The Tomophase OCTIS (Optical Coherence Tomography Imaging System) is indicated for use as an imaging tool in the evaluation of human tissue microstructure by providing two-dimensional, cross-sectional, real-time depth visualization.

Device Description

The Tomophase OCTIS is an imaging tool for the evaluation of human tissue microstructure by providing two-dimensional, cross-sectional, real-time depth visualization. The system consists of an Imaging Console and a detachable Probe.

The Imaging Console contains optical and electrical components to utilize NIR light to create high resolution real-time images; and has a user interface for acquiring, displaying, saving and reporting the images.

The Probe is a single-use, sterile device consisting of a sealed sheath and a flexible fiber optic mechanism.

AI/ML Overview

Here's an analysis of the acceptance criteria and the study information based on the provided text for the Tomophase OCTIS 510(k) submission:

1. Table of Acceptance Criteria and Reported Device Performance

The provided 510(k) summary does not explicitly state quantitative acceptance criteria for device performance in terms of diagnostic accuracy metrics (e.g., sensitivity, specificity) for a specific clinical task. Instead, the "acceptance criteria" are implied by the successful completion of various safety and bench tests, demonstrating the device's adherence to relevant standards and design objectives.

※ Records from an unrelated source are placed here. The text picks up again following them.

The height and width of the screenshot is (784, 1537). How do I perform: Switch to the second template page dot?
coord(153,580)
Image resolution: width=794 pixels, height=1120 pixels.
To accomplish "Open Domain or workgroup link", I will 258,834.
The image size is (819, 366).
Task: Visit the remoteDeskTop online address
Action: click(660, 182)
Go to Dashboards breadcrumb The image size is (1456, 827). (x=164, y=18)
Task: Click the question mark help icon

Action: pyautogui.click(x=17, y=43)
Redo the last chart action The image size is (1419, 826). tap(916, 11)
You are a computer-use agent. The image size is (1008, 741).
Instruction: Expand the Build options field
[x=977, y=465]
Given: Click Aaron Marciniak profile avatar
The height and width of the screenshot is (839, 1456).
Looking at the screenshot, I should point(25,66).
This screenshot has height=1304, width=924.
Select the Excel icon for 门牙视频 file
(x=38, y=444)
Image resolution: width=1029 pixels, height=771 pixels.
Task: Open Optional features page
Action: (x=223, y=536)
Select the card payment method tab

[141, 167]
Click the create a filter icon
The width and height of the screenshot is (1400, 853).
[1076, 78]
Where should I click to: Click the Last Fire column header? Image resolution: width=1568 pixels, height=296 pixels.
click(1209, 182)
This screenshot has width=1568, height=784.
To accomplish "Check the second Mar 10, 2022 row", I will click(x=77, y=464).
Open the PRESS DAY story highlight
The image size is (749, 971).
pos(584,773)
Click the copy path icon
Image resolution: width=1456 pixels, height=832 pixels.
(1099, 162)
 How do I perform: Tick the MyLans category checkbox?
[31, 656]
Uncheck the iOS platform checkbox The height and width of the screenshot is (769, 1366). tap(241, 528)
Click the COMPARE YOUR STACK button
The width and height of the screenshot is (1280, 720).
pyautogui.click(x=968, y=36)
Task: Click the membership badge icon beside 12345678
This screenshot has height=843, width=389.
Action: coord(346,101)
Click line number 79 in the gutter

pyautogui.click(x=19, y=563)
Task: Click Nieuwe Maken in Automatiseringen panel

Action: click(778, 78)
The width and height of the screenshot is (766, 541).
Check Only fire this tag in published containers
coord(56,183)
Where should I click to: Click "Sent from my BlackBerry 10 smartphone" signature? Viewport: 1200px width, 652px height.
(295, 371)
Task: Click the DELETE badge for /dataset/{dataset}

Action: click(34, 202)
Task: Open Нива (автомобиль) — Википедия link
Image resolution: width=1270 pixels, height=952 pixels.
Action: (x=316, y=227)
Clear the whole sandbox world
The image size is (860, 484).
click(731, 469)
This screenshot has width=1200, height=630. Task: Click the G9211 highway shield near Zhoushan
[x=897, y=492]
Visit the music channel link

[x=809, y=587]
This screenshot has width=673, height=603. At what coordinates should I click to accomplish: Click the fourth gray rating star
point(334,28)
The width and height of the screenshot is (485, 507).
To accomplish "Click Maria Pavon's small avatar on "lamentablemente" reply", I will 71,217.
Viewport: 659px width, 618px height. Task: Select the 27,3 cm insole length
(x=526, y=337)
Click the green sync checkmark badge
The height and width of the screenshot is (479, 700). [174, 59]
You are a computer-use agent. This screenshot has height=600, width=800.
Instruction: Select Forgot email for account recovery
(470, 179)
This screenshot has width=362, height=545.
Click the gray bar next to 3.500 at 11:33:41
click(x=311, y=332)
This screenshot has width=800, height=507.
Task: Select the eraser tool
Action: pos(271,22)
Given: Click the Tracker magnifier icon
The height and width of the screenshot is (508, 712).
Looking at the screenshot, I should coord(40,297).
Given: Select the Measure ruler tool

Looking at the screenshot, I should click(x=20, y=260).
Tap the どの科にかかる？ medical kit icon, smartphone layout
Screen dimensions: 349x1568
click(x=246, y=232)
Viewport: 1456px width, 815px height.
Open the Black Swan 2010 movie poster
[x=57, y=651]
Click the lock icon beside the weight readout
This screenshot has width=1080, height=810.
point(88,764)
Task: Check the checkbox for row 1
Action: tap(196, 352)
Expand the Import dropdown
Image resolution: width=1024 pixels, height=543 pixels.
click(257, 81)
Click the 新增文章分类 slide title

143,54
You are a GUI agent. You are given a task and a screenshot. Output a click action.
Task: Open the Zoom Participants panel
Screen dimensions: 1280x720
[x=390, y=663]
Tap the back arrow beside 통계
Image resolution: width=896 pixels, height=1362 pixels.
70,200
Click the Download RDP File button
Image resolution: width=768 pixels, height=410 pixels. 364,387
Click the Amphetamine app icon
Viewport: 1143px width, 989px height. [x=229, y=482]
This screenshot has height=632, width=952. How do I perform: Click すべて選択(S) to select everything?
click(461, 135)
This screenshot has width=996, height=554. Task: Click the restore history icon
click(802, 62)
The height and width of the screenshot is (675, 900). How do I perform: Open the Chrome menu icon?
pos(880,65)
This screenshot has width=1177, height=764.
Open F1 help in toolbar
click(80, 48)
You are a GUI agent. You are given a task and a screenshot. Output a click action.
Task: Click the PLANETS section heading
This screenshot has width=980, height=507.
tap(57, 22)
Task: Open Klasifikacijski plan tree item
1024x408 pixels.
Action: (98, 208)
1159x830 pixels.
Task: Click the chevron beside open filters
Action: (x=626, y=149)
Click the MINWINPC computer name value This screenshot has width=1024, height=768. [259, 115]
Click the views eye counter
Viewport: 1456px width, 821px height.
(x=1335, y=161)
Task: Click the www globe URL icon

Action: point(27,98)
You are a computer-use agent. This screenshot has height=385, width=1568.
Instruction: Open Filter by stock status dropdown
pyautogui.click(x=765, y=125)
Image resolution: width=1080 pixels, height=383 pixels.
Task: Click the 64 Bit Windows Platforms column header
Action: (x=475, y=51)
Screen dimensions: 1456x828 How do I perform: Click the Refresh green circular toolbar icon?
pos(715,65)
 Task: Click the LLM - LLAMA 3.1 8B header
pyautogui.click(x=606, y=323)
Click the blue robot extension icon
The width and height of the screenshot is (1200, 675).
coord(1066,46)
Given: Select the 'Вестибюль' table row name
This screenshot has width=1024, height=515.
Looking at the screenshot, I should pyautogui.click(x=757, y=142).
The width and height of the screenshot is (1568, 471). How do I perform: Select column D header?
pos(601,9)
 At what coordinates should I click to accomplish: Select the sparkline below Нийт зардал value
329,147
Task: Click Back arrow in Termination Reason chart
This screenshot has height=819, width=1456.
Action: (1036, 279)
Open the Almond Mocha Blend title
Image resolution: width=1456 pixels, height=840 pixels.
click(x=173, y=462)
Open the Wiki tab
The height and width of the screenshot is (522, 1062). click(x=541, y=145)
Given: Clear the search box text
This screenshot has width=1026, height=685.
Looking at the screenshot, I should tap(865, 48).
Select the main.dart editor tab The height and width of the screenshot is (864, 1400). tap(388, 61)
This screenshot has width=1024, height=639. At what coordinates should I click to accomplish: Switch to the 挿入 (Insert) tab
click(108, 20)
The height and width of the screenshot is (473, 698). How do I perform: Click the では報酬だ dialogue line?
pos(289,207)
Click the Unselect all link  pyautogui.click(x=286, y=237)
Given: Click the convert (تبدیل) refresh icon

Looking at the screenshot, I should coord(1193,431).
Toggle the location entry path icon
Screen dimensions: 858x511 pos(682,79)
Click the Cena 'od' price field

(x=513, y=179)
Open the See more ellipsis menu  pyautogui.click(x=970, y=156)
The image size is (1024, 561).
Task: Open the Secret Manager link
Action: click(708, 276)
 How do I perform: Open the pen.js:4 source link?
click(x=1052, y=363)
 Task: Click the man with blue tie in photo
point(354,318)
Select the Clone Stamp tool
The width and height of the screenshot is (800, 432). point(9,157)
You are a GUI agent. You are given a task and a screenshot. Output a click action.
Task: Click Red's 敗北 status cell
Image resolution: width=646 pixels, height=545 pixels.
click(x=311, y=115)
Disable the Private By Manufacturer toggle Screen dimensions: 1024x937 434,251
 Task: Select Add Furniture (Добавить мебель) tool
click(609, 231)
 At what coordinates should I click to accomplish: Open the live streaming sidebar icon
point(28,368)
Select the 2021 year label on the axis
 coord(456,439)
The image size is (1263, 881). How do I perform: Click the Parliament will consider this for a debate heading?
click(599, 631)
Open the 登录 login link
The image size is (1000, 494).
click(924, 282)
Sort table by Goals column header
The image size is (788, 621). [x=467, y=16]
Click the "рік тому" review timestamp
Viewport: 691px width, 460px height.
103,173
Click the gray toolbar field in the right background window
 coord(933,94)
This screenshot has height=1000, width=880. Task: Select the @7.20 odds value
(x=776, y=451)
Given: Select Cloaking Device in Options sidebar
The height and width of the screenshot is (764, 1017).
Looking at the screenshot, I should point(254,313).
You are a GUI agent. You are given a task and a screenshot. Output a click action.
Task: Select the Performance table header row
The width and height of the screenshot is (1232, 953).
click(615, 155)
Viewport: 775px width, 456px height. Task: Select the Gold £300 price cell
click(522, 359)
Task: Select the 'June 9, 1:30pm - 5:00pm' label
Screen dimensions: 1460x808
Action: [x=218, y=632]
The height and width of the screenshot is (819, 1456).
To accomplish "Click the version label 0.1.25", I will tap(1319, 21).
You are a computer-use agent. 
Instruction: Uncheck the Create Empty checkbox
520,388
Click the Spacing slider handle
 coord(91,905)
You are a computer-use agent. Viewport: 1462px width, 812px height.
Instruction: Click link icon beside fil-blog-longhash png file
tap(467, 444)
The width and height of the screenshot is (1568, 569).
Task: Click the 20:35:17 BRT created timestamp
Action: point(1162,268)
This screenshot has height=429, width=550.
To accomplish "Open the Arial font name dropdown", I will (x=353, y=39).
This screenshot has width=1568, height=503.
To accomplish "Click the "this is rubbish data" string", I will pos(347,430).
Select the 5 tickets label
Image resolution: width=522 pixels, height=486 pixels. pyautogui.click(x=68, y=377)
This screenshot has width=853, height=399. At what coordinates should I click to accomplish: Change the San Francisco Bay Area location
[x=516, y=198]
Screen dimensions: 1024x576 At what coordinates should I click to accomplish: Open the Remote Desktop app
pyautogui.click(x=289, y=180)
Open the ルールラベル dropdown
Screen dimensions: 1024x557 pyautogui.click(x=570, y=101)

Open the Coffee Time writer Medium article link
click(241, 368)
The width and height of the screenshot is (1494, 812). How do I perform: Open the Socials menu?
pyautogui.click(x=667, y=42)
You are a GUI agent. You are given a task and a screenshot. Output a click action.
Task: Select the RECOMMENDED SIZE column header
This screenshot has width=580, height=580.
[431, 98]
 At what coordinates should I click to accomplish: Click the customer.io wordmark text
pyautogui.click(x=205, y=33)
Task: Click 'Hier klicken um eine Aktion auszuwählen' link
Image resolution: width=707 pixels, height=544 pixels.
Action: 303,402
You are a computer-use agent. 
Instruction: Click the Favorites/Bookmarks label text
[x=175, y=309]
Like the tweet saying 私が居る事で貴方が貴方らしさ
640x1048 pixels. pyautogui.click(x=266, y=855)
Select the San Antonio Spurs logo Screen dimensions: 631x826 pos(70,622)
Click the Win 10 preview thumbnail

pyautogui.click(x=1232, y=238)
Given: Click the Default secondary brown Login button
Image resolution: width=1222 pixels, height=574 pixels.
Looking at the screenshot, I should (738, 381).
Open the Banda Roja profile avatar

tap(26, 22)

Therefore, the table below reflects what can be inferred as "acceptance criteria" from the provided document, focusing on safety and technical performance, rather than clinical diagnostic performance.

Acceptance Criteria (Implied from successful test completion)	Reported Device Performance (as stated in the document)
Safety and Standards Compliance
Risk Management per ISO 14971	Tomophase OCTIS meets design criteria, performance objectives, and user requirements. Safe for intended use.
Medical Electrical Equipment per IEC 60601-1	Tomophase OCTIS meets design criteria, performance objectives, and user requirements. Safe for intended use.
Electrical Safety per IEC 60601-1-1	Tomophase OCTIS meets design criteria, performance objectives, and user requirements. Safe for intended use.
Electromagnetic Compatibility per IEC 60601-1-2	Tomophase OCTIS meets design criteria, performance objectives, and user requirements. Safe for intended use.
Safety of Endoscopic Equipment per IEC 60601-2-18	Tomophase OCTIS meets design criteria, performance objectives, and user requirements. Safe for intended use.
Laser Safety per IEC 60825-1	Laser Safety Class 3R; Optical Radiation Emission Safety: <10% of Maximum Permissible Exposure (Safe for indicated use).
Biocompatibility per ISO 10993-1	Tomophase OCTIS meets design criteria, performance objectives, and user requirements. Safe for intended use.
Sterilization Validation per AAMI/ANSI/ISO 11135-1	Tomophase OCTIS meets design criteria, performance objectives, and user requirements. Safe for intended use.
Ethylene Oxide Residuals per ISO 10993-7	Tomophase OCTIS meets design criteria, performance objectives, and user requirements. Safe for intended use.
Sterile Package Integrity per ISO 11607-1, ISO 11607-2, ASTM F88, and ASTM F1929	Tomophase OCTIS meets design criteria, performance objectives, and user requirements. Safe for intended use.
Technical Bench Performance
OCTIS Optical Radiation Safety Analysis (Doc # TES-001)	Tomophase OCTIS meets design criteria, performance objectives, and user requirements.
Digitizer Qualification (Doc # RPT-001)	Tomophase OCTIS meets design criteria, performance objectives, and user requirements.
Optical Connection Tests (Doc # RPT-002)	Tomophase OCTIS meets design criteria, performance objectives, and user requirements.
Outer Sheath Seal Tests (Doc # RPT-003)	Tomophase OCTIS meets design criteria, performance objectives, and user requirements.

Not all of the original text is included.